InterMune to initiate open-label roll-over study of pirfenidone in IPF
InterMune, Inc. said it would initiate an open-label roll-over study to evaluate the long-term safety of pirfenidone in patients with idiopathic pulmonary fibrosis (IPF). The roll-over study will be open to patients who complete one of the two concurrent phase III Capacity studies of pirfenidone in IPF. InterMune expects that the first patient will enter the roll-over study in August 2008.
Regarding the progress of Capacity, the company noted that patient retention and overall study conduct remain excellent, with a low rate of patient dropouts to date. InterMune anticipates that top-line results from CAPACITY will be available in January 2009. Data from the Capacity trials will remain blinded during the extension study enrolment period.
The company also provided an update on the publication plans of Shionogi concerning its phase III study of pirfenidone in IPF performed in Japan.

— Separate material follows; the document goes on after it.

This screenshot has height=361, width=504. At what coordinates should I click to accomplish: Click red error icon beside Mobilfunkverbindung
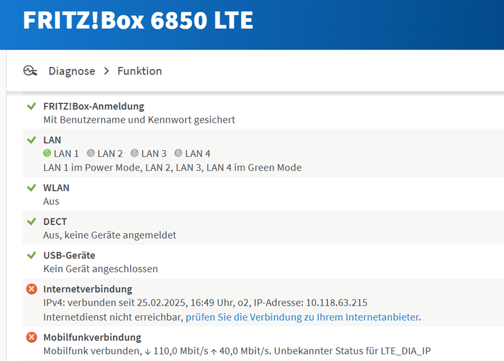pos(31,337)
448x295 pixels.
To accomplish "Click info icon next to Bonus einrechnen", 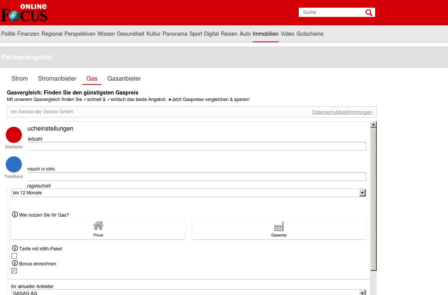I will (x=15, y=264).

Idiopathic pulmonary fibrosis (IPF) is a disabling and ultimately fatal disease that affects a total of approximately 200,000 people in the United States and Europe, with approximately 30,000 new cases developing in the United States alone, each year. There are no medicines approved by the US Food and Drug Administration (FDA) or European Medicines Evaluation Agency (EMEA) for the treatment of IPF, the company informed in a press release. IPF is characterized by inflammation and scarring (fibrosis) in the lungs, hindering the ability to process oxygen and causing shortness of breath (dyspnea) and cough. IPF is a progressive disease, meaning that over time, lung scarring and symptoms increase in severity. The median survival time from diagnosis is two to five years.

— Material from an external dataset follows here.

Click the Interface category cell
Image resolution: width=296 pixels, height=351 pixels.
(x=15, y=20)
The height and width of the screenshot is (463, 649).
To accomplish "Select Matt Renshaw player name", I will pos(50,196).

Prior in vitro evidence has shown that pirfenidone inhibits collagen synthesis, down-regulates profibrotic cytokines and decreases fibroblast proliferation. Data presented from one phase III study and four phase II clinical trials in more than 400 patients suggest that pirfenidone may positively affect lung function and disease progression in patients with IPF. In these clinical studies, pirfenidone was generally well tolerated with the most frequent side effects reported being photosensitivity rash and gastrointestinal symptoms. Pirfenidone has been granted orphan drug designation in the both the United States and Europe for the treatment of IPF.